In our previous Transparency Chronicle, we announced Lemonade’s goal to become available to the majority of the US population by the end of 2017. Since then, things have gone a little nuts… There’s a ton of stuff to cover, so let’s get started.
Milestones are meant to be broken
Last December, based on our initial launch results, we set ourselves a target of having 13,000 customers by the end of 2017. We modeled this based on the rapid growth of our first days in-market. We thought it was aggressive, but doable.
Fast forward five months. On a sunny Brooklyn morning, a young woman named Kelly bought a Lemonade renters policy. Little did she know, but that specific policy had special meaning. Kelly was our 10,000th customer.
But wait. In the 20 days since, our customer base grew by another 43%, welcoming over 4,300 new Lemonade members to our community. That means we beat our annual target, 7 months early!
It’s not only about how many customers we have, but how fast we’re accelerating. Our weekly sales of new policies is now 60X what it was half a year ago. And growing.
Customers are ditching incumbents for Lemonade
Customers switch to Lemonade from old insurance companies on a daily basis, with 21.5% of switchers coming from GEICO, 20.5% coming from State Farm, 17.1% from Allstate, 10.5% from Liberty Mutual, 5% from Progressive and the rest from companies like Farmers, USAA and others.
Looking at our members, we continue to grow among our primary demographic, with 78% of our customers between the ages of 25–45, and mostly urban dwellers. Btw, 2% of our customers are 65 or older.
We also discovered that many of our policyholders are entrepreneurs, freelancers, artists, designers, photographers and singers, while others work for some of the world’s most loved brands such as:
I’d also like to take this opportunity to thank our customers who work for Liberty Mutual, State Farm, Allstate, Travelers and Progressive. Don’t worry guys, your secret is safe with us ;).
Claims, paid instantly!
We handled a total of 117 claims so far and happily paid $143,190 to our insured members. Remarkably, 27% of the claims paid were handled and processed instantly, from start to finish, by AI Jim.

Material provided –
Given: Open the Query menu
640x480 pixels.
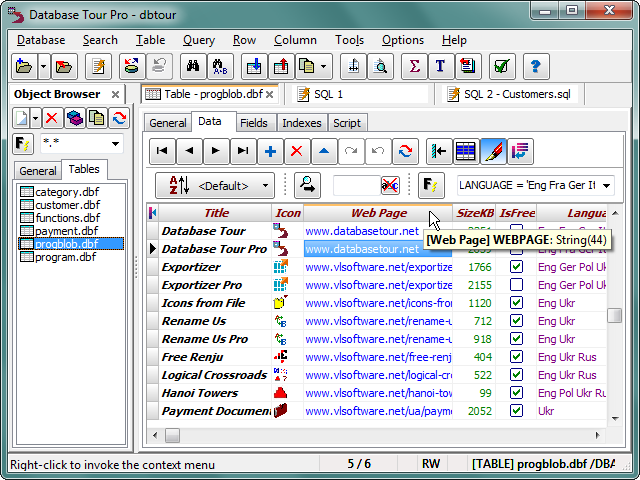Looking at the screenshot, I should pos(199,40).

Work instructions –
1 – For the Lemonade update above, decide whether each statement agrees with it. Answer yes or no, quoting the deciding words. (a) The 13,000-customer target was meant to be reached by the end of 2017. (b) State Farm supplied the largest share of customers switching to Lemonade. (c) AI Jim handled every paid claim from start to finish.
2 – Set down the passage of the Lemonade update word for word, starting at "Fast forward five" and ending at "our 10,000th customer.".

Answers to each task –
1 –
(a) Yes: "we set ourselves a target of having 13,000 customers by the end of 2017"
(b) No: "with 21.5% of switchers coming from GEICO, 20.5% coming from State Farm"
(c) No: "27% of the claims paid were handled and processed instantly, from start to finish, by AI Jim"

2 –
Fast forward five months. On a sunny Brooklyn morning, a young woman named Kelly bought a Lemonade renters policy. Little did she know, but that specific policy had special meaning. Kelly was our 10,000th customer.